=== Zu lesender Text ===
# Frühling in Blau



## Limnos (19. März 2011)

*Frühling*

Frühling läßt sein blaues Band
Wieder flattern durch die Lüfte
Süße, wohlbekannte Düfte
Streifen ahnungsvoll das Land
__ Veilchen träumen schon,
Wollen balde kommen
Horch, von fern ein leiser Harfenton!
Frühling, ja du bist's!
Dich hab ich vernommen!​


----------



## Dodi (19. März 2011)

*AW: Frühling in Blau*

Hi,

danke für die schönen Bilder! 

Die Natur ist bei Dir ja schon ganz schön weit! Bei uns blühen immo nur die Krokusse - hier im Norden ist's halt noch wesentlich kühler...


----------



## Hexe_Mol (19. März 2011)
=== Gezeigte Daten ===
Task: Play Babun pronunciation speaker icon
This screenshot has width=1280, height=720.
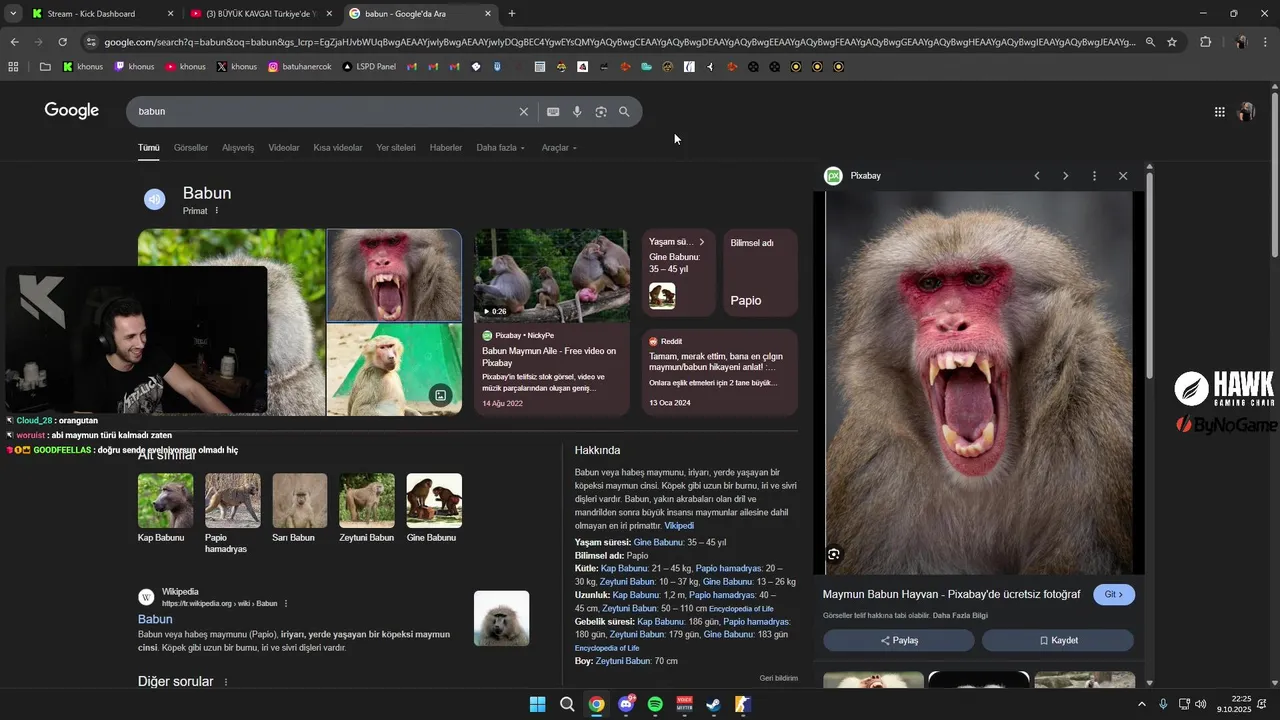Action: (x=154, y=199)
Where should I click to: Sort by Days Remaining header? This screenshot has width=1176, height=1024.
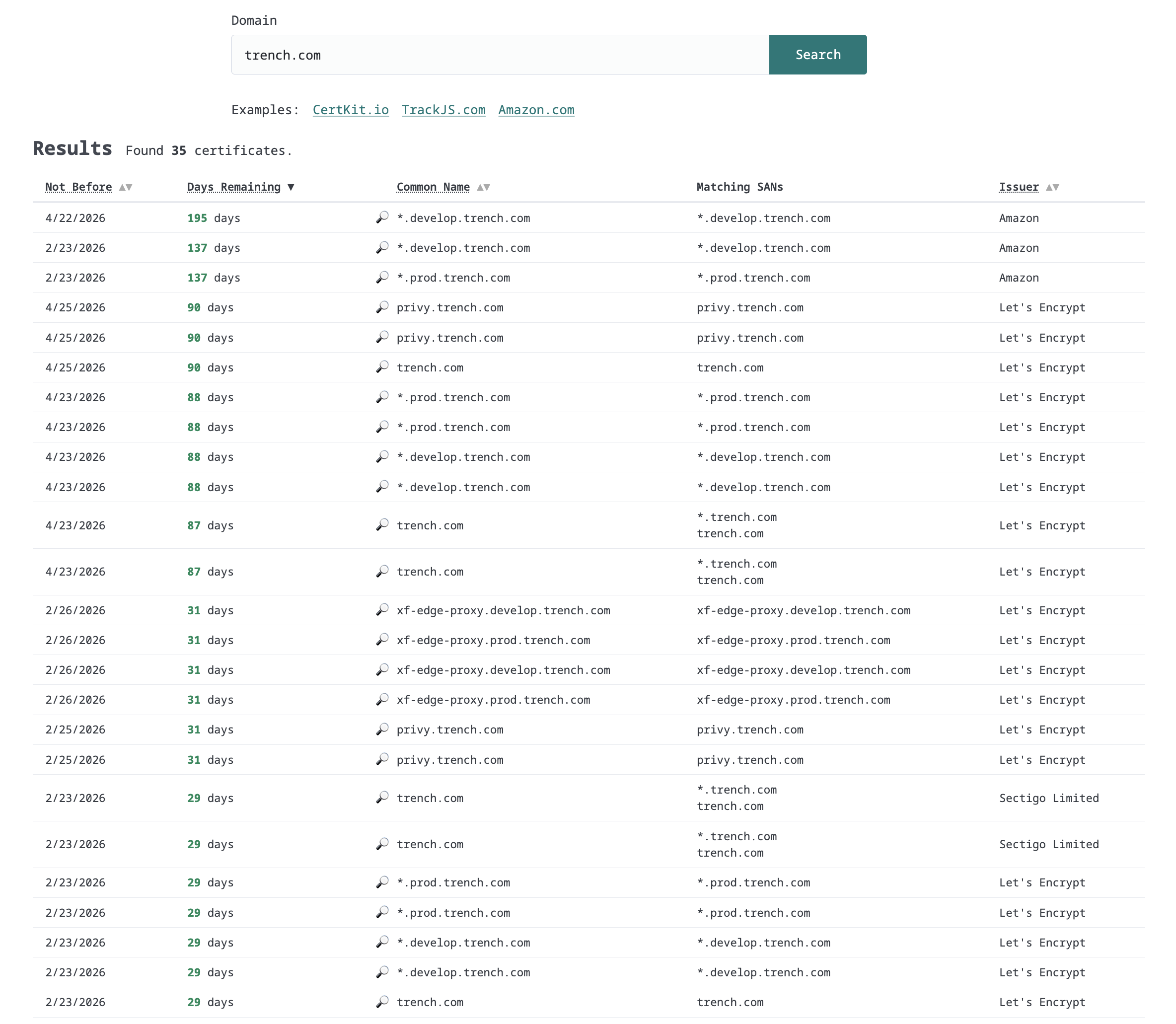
===
**Zu bearbeiten:**
1 > Was blüht laut dem Text bei Dodi im Moment nur?
2 > Wiederhole aus dem Text wörtlich den Abschnitt, der mit „danke für die“ beginnt und bis „Hexe_Mol (19. März 2011)“ reicht.
Das Material steht in keinem Zusammenhang mit dem Text.

**Richtige Antworten:**
1 > Nur die Krokusse.

2 >
danke für die schönen Bilder! 

Die Natur ist bei Dir ja schon ganz schön weit! Bei uns blühen immo nur die Krokusse - hier im Norden ist's halt noch wesentlich kühler...


----------



## Hexe_Mol (19. März 2011)